» **EXERCISES TO COMPLETE**:
[1] According to the preeclampsia article, around which week of pregnancy does a woman develop the disease?
[2] Sum up the preeclampsia article in two sentences.
[3] Rewrite the paragraph of the preeclampsia article that begins "Dr. Onias Muregi a Harare based gynecologist" as a short list, keeping its main facts.
[[ SUPPLIED PASSAGE, beginning ]]
Tariro Mlambo (36) was eight months pregnant; discomfort became a daily routine for her. It kept increasing and she could not sleep as it became unbearable prompting her husband to take her to hospital.
By Rutendo Bamu
At the hospital, Mlambo was told the discomforts were a sign of pregnancy induced hypertension commonly referred to preeclampsia in medical terms. Unfortunately the high blood pressure had affected the fetus as a scan conducted on her revealed that there was no life in the womb.
“The doctor confirmed the baby died due to high blood pressure (Bp). I had discomforts feeling hot as well as swollen legs. It is unfortunate for me because I had been expecting a baby boy and fate would have it this way” said Mlambo
Preeclampsia is defined as pregnancy induced hypertension which if not managed properly would affect both the mother and the fetus.
Dr. Onias Muregi a Harare based gynecologist, said preeclampsia is a disease where some women develop high blood pressure in pregnancy. He said it affects the kidney, making the victim have protein in her urine.
“It is a disease of hypertension and proteinuria. It is a disease that a woman will not have usually since she is not hypertensive; she develops the disease around the 20th week of pregnancy,” he said.
Dr. Muregi said pregnancy is usually for 40 weeks or nine months. But, halfway into pregnancy, the woman may develop high blood pressure and this can also affect the kidney.
Pregnancy induced hypertension according to another gynecologist Dr. Regis Mutandwa affects those in the extreme reproductive ages, that is pregnant adolescent young girls or women who delay child bearing.
“It normally affects young women and those who are above 35 years including those who delay child bearing. There is no cure to preeclampsia except to manage the pregnancy in its early stages till delivery. That is the reason why people need to book early so that nurses would monitor the pregnancy” he said
According to the United Nations global estimates 303 000 women are dying yearly as a result of complications arising from pregnancy. This equates to 830 women dying each day and 30% of maternal deaths in Zimbabwe are due to hypertension
A study carried by Solwayo Ngwenya from the Department of Obstetrics and Gynecology at Mpilo Central Hospital revealed that most of maternal mortality rate in Zimbabwe are due to hypertension and the condition could be prevented if the women received the right medical care throughout their pregnancy.
[[ SUPPLIED PASSAGE, end ]]
[[ DATA SEGMENT, beginning ]]
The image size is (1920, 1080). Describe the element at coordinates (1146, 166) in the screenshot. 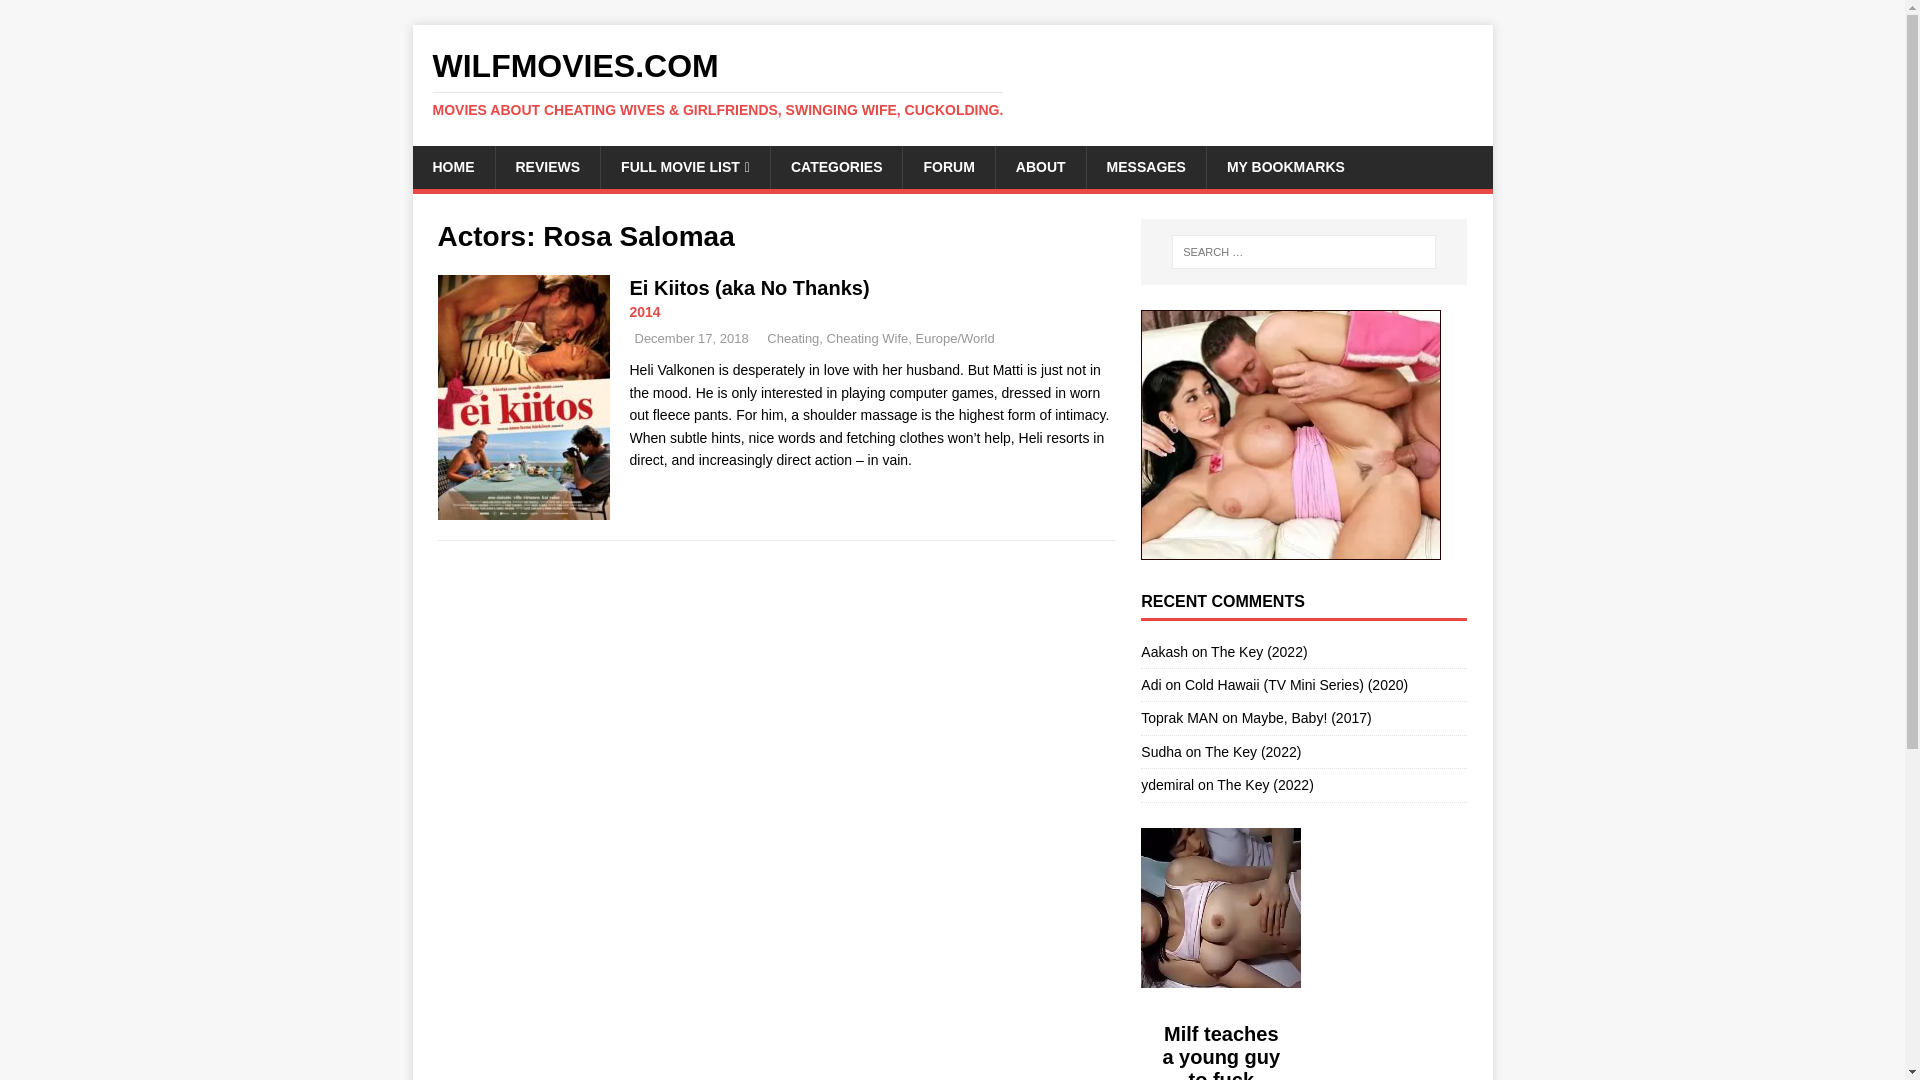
[[ DATA SEGMENT, end ]]
» **ANSWERS TO THE TASKS**:
[1] Around the 20th week of pregnancy.

[2] Tariro Mlambo, 36, lost her baby at eight months when high blood pressure from preeclampsia, a form of pregnancy induced hypertension, affected the fetus. Gynecologists say the disease develops around the 20th week, affects the kidney, mostly strikes young women and those above 35, and can only be managed from the early stages until delivery, and 30% of maternal deaths in Zimbabwe are due to hypertension.

[3]
- Dr. Onias Muregi is a gynecologist based in Harare.
- He says preeclampsia is a disease in which some women develop high blood pressure during pregnancy.
- It affects the kidney, so the woman has protein in her urine.